* Exercise text *
- - - - -

The Conservatives have today put forward their plans for an NHS independence bill which would take politicians out of the day-to-day running of the health service.
Leader David Cameron also committed the party to an increase in real terms spending on public services, saying: "All parties support increased funding for the NHS."
Speaking to the King's Fund think tank this morning, Mr Cameron repeated his pledge to make the NHS a priority and ruled out any move towards an insurance-based system.
But he said it needed a "new direction" and must no longer be micromanaged by politicians from Whitehall. To this end, he promised to end the "pointless and disruptive" reorganisations, scrap central targets and increase independence for GPs and trusts.
"The NHS matters too much to be treated like a political football. Let's work together to improve the NHS for everyone," Mr Cameron said.
"Let's give the NHS fair funding, and let's give taxpayers better value for money by getting rid of the targets and bureaucracy and pen-pushing that's all about politicians' priorities, not the needs of patients."
He called for an NHS independence bill that would set the statutory framework for the health service, where politicians set health outcomes and funding levels but left the allocation of resources and general management to independent professionals.
"If implemented by spring 2008, it would give the NHS the best possible 60th birthday present," Mr Cameron said.
The new structure outlined in the NHS bill would see an independent board created to take responsibility for allocating resources, commissioning services, ensuring equality of access and increasing standards of care.
Healthcare providers - whether private or public - would be monitored by a quality inspectorate similar to the existing Healthcare Commission, and have their tariffs set by an economic regulator. This body would also ensure availability of services.
In addition, there would be an organisation to provide a voice for patients. With the working title 'Healthwatch', this would have the power to intervene through the regulator when services were failing, and influence decisions on the provision of drugs.
"Legislation of this kind is clearly in the interests of the NHS. It can entrench NHS values," said shadow health secretary Andrew Lansley.
The idea of NHS independence was mooted by Gordon Brown last month, but today the Tories insisted the idea had been theirs - and challenged the chancellor, who is expected to be the next prime minister, to work with them to achieve it.
"He has been responsible in the past for a raft of central targets, and for blocking freedoms for foundation hospitals," Mr Lansley said.
"But if he is serious about NHS independence, not just looking for a short-term political fix in the run-up to a Labour leadership contest, then he and [Tony] Blair should agree to work together with us."

- - - - -

* Collection entries *
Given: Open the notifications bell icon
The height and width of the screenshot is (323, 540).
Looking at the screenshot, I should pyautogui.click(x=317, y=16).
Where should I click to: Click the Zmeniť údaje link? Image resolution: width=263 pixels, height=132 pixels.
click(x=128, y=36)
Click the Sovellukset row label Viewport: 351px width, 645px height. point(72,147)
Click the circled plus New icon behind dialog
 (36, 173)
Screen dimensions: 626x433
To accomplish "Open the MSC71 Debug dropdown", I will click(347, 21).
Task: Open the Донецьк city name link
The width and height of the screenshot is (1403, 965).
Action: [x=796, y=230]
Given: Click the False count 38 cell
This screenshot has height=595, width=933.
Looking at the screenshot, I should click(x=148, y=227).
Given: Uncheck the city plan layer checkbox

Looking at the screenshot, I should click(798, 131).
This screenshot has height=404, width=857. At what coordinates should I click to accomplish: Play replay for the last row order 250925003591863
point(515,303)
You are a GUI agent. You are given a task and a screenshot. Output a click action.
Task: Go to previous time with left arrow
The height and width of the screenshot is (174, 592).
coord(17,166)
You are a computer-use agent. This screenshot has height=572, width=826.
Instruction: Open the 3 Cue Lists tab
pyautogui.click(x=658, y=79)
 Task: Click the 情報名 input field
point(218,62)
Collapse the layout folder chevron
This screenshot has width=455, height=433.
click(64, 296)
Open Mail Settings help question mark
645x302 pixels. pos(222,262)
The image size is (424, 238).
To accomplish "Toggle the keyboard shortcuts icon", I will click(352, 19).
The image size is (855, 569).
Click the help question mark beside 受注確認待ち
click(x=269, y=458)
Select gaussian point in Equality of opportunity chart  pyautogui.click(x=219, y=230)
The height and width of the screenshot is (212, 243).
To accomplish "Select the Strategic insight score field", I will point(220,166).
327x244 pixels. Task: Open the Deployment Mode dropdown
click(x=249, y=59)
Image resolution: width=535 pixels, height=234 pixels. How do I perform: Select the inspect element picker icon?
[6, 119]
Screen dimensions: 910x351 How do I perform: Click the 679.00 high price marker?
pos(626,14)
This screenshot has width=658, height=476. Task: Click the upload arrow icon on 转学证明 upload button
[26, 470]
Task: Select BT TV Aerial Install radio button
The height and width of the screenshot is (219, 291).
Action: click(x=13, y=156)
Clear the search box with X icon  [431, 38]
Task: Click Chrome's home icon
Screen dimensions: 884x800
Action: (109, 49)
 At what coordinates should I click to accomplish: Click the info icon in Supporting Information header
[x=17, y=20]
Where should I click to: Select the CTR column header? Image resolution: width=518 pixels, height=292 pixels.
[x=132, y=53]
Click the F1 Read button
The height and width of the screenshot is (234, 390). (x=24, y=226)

- - - - -

* Required work *
A. Reproduce the NHS independence article from "Leader David Cameron" to "an insurance-based system.".
B. Answer from the NHS independence article:
(i) Which think tank was David Cameron speaking to?
(ii) What is the working title of the organisation that would provide a voice for patients?
(iii) Who is named as shadow health secretary?
Rely only on the NHS independence article.

* Responses to the exercise *
A.
Leader David Cameron also committed the party to an increase in real terms spending on public services, saying: "All parties support increased funding for the NHS."
Speaking to the King's Fund think tank this morning, Mr Cameron repeated his pledge to make the NHS a priority and ruled out any move towards an insurance-based system.

B.
(i) The King's Fund
(ii) Healthwatch
(iii) Andrew Lansley